Çok yoksulduk biz. Babam ilk ge­cekonduyu yapanlardandır. Başka­sının arsasına yapmış evimizi, yıktı­lar tabii. Sonra biz başka bir mahalle­ye taşındık. Çamurlar içinde, çok yok­sul, kokan bir mahalle. “Ben bu haya­tı yaşamak istemiyorum,” dedim ken­di kendime. Yaşamımı değiştireceğim, kendimi değiştireceğim. “Ne olabilir­sin Muzaffer,” dedim. “Öğretmen ola­bilirim,” diye düşündüm kendi kendi­me. Yusuf Gülen’in etkisidir bu. “Ben öğretmen olacağım, çocuklarla ilgile­neceğim; belki de okuttuğum, yetiştir­diğim çocukların içinden bir yazar çı­karacağım,” dedim. Çocukları çok se­viyorum ben. Öğretmenliğim hiçbir zaman okulla sınırlı kalmadı, hayatım oldu. Çocuklara ve gençlere tutku de­recesinde sevgi ve saygım var.

147 kitabınız yayımlamış bugü­ne kadar. Bir ömürde bu kadar kitap kaleme almak hiç kolay değilken, siz yenilerini de yazmaya devam ediyor­sunuz. Muzaffer İzgü nasıl yaşar ki bu kadar üretken bir yazardır?

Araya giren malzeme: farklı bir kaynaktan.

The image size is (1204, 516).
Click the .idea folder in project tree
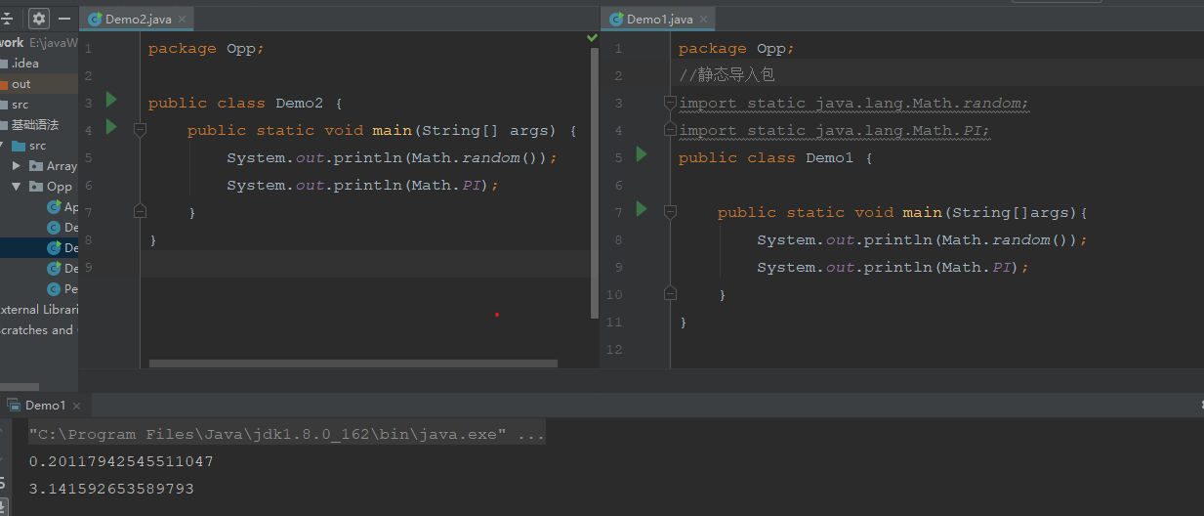click(24, 64)
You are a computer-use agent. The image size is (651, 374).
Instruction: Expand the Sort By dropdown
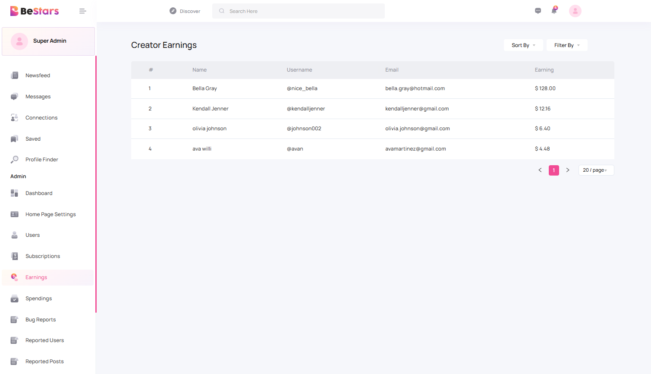click(x=523, y=45)
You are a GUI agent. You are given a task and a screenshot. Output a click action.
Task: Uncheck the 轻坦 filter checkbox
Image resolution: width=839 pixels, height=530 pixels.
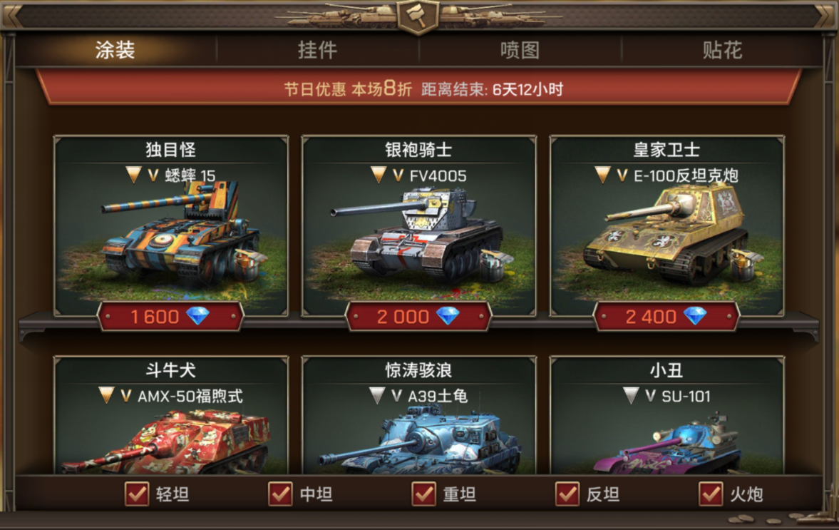(137, 494)
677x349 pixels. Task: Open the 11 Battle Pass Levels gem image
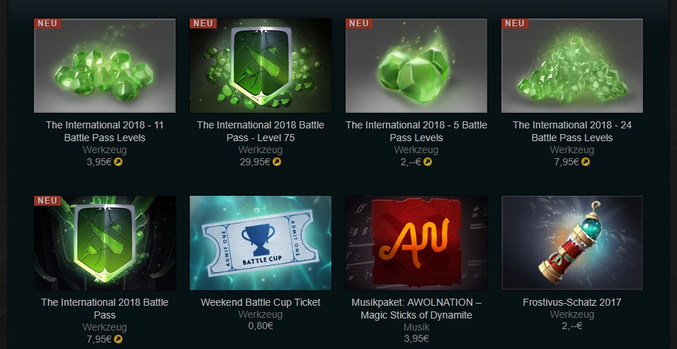[105, 65]
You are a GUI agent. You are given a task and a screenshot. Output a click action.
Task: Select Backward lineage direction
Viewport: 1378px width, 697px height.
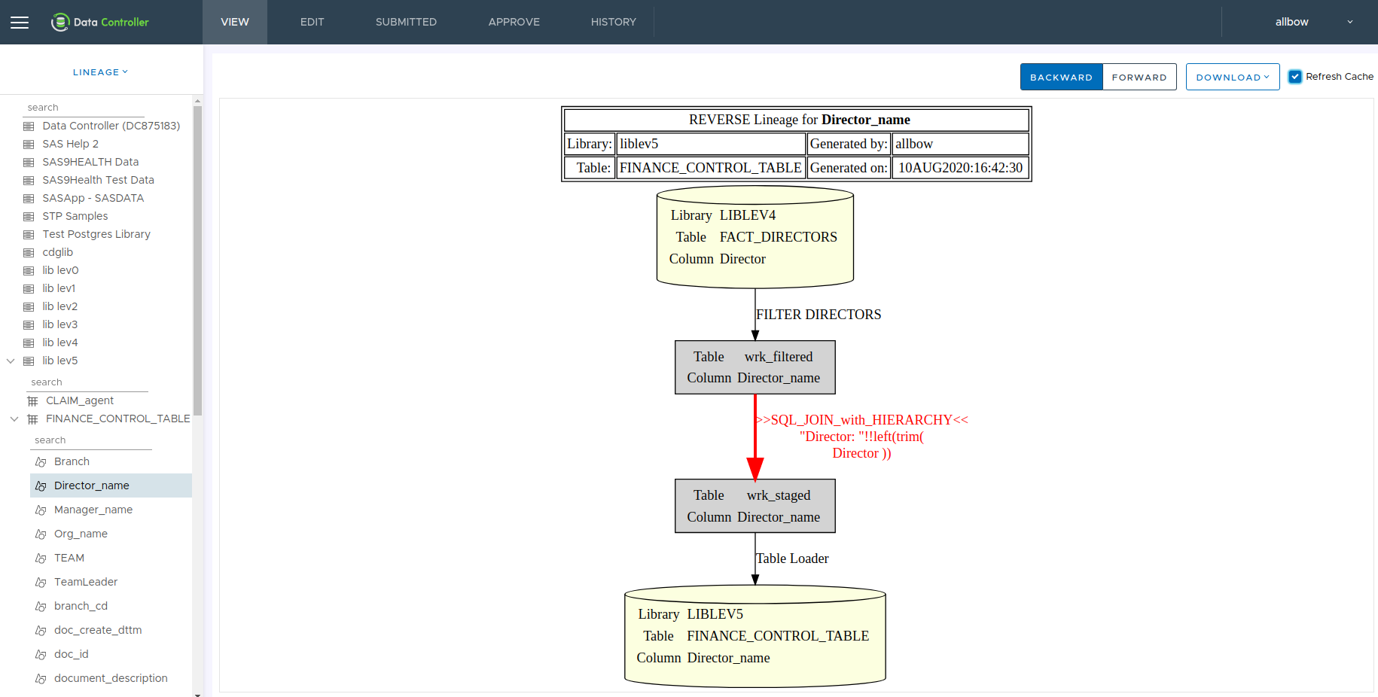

“Muzaffer İzgü dünyaya geldi, okudu, düşler kurdu ve gitti,” diyecekler arkamdan. Hiçbir özel yaşantım olmadı benim. Avrupa’da pek çok yere gittik eşimle, pek çok yer gezdik. Ama hep bir görev vardı. Hollanda’ya gidiyorum diyelim ki, oranın Kültür Bakanı çağırmış, onlara Nasreddin Hoca’yı an­latacağım. Başka bir yere gidiyorum, orada Türk gülmecesini anlatacağım. Yoksa eşimi yanıma alıp da, “Yahu hanımcığım, gel seninle on beş günlüğüne Moskova’ya yahut Berlin’e gidelim,” dediğim hiç olmadı. “Şikâyetçi misin,” derseniz, hayır, hiç şikâyetçi değilim. Öyle mutluyum ki. Öyle rahat öleceğim ki, başımı yastığa koyup öylece gi­deceğim.

Muzaffer İzgü, çocuk ve gençlik edebiyatının genç yazarlarından kimleri okur, kimleri izler? “O günlerde okuyabileceğimiz Türk yazar yoktu,” dediniz. Bugün yazılanları nasıl buluyorsunuz?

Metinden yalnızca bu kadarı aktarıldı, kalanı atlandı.